Loud music no threat to ears, teens tell study

Most teenagers and young adults don’t think hearing loss from listening to loud music is a big problem, even though three out of five have had ringing in their ears after concerts, according to a study released on Monday.

But when told loud music could result in lifelong hearing loss, two-thirds in the study said they might consider earplugs or other protective measures in the future.

The findings came from a 28-question survey posted on cable television’s MTV Web site for three days in March 2002 answered by 6,148 females and 3,310 males, with an average age of 19.

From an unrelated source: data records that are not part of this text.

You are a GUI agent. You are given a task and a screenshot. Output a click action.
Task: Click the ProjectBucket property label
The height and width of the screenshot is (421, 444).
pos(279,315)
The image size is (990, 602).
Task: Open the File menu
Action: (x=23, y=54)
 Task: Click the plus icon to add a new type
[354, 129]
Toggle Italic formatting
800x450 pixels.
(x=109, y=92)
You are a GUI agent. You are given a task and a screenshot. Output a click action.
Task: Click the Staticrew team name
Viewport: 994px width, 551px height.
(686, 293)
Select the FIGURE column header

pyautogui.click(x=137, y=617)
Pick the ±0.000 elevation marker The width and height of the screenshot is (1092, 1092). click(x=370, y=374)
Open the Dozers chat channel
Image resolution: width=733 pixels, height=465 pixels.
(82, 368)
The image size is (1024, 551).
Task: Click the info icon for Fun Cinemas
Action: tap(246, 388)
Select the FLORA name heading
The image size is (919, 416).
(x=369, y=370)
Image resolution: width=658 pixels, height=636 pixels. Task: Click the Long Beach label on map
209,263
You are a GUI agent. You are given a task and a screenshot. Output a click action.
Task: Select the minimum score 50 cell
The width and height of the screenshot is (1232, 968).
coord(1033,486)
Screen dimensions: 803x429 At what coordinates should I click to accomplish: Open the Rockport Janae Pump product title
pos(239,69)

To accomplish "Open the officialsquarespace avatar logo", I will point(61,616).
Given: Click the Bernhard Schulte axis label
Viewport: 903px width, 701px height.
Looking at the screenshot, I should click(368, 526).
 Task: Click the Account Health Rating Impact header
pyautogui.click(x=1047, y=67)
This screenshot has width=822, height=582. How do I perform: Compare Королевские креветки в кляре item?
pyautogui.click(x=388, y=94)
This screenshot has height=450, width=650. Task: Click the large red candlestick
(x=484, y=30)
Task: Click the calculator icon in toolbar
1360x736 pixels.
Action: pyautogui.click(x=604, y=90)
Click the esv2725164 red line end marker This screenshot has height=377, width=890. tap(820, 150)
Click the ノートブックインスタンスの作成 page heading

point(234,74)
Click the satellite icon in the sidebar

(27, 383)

Researchers from the Massachusetts Eye and Ear Infirmary, part of Harvard Medical School, said only 8 percent of those questioned thought hearing loss was a big problem. By comparison, half thought sexually transmitted diseases were a big issue and nearly that many thought the same about alcohol and drug use, Smoking and depression.

Sixty-one percent of those questioned had ringing in their ears or other signs of hearing impairment after attending concerts and 43 percent reported the same from socializing at clubs, but only 14 percent had ever used earplugs.

But 66 percent said they could be motivated to try ear protection if they were aware of the potential for permanent hearing loss, said the report published in the April issue of the journal Pediatrics.

“The good news is that many young people indicated that they would consider wearing hearing protection, for an entirely preventable and lifelong hearing loss condition, if they were counseled by a medical professional,” said Roland Eavey, a physician who was one of the study’s authors.

The report said several studies across the world have reported an increasing trend toward noise-induced hearing loss, particularly among younger people. While short periods of exposure to amplified sound may not cause permanent problems, it said, the damage from chronic exposure can be cumulative, so that a slight hearing loss in childhood can become a substantial one in adulthood.

The authors said they did not do an error margin calculation for this type of opinion sample.